EXERCISE REQUIREMENTS:
Provide a character-exact reproduction of the lines from the line with "has height=369, width=752." to the end of the entries.

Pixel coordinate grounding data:

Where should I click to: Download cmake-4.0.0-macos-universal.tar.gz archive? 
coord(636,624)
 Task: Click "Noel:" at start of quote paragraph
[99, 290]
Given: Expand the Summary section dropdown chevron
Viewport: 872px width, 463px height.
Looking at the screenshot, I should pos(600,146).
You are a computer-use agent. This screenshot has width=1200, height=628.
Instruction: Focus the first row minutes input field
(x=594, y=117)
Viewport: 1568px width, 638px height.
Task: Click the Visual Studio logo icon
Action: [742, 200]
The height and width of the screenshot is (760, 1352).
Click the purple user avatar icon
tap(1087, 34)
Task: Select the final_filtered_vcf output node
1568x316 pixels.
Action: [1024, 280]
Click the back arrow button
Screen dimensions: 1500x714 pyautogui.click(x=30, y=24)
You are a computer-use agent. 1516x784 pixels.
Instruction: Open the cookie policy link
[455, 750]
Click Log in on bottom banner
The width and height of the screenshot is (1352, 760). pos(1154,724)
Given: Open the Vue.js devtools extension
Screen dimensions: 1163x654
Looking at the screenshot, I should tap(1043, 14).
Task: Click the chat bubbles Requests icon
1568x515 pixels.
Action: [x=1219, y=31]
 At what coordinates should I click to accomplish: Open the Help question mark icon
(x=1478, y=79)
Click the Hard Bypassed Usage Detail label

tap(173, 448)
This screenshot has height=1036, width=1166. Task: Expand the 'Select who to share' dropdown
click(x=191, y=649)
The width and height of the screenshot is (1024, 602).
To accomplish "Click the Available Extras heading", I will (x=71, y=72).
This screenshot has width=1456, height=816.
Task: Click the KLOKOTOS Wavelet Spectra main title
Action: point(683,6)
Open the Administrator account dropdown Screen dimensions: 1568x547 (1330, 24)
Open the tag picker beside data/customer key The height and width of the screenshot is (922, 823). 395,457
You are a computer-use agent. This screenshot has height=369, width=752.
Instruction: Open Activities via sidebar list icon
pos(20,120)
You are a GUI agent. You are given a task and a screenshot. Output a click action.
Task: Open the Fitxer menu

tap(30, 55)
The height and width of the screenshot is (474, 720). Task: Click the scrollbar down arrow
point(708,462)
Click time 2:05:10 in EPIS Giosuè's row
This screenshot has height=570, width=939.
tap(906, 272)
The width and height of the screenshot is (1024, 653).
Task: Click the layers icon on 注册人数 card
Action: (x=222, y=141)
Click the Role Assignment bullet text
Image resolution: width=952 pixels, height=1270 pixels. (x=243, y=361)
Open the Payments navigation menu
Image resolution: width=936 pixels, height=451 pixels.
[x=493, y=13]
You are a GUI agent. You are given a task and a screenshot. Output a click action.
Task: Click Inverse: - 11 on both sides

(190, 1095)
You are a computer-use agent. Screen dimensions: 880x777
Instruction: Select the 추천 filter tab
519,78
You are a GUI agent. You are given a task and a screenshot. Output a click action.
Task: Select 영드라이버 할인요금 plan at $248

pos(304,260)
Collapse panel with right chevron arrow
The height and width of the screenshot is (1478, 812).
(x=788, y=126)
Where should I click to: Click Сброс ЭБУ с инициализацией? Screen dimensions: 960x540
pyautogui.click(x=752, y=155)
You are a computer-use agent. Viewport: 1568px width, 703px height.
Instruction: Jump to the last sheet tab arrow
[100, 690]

OUTPUT FOR THIS TASK:
You are a computer-use agent. This screenshot has height=369, width=752.
Instruction: Open Activities via sidebar list icon
pos(20,120)
You are a GUI agent. You are given a task and a screenshot. Output a click action.
Task: Open the Fitxer menu

tap(30, 55)
The height and width of the screenshot is (474, 720). Task: Click the scrollbar down arrow
point(708,462)
Click time 2:05:10 in EPIS Giosuè's row
This screenshot has height=570, width=939.
tap(906, 272)
The width and height of the screenshot is (1024, 653).
Task: Click the layers icon on 注册人数 card
Action: (x=222, y=141)
Click the Role Assignment bullet text
Image resolution: width=952 pixels, height=1270 pixels. (x=243, y=361)
Open the Payments navigation menu
Image resolution: width=936 pixels, height=451 pixels.
[x=493, y=13]
You are a GUI agent. You are given a task and a screenshot. Output a click action.
Task: Click Inverse: - 11 on both sides

(190, 1095)
You are a computer-use agent. Screen dimensions: 880x777
Instruction: Select the 추천 filter tab
519,78
You are a GUI agent. You are given a task and a screenshot. Output a click action.
Task: Select 영드라이버 할인요금 plan at $248

pos(304,260)
Collapse panel with right chevron arrow
The height and width of the screenshot is (1478, 812).
(x=788, y=126)
Where should I click to: Click Сброс ЭБУ с инициализацией? Screen dimensions: 960x540
pyautogui.click(x=752, y=155)
You are a computer-use agent. Viewport: 1568px width, 703px height.
Instruction: Jump to the last sheet tab arrow
[100, 690]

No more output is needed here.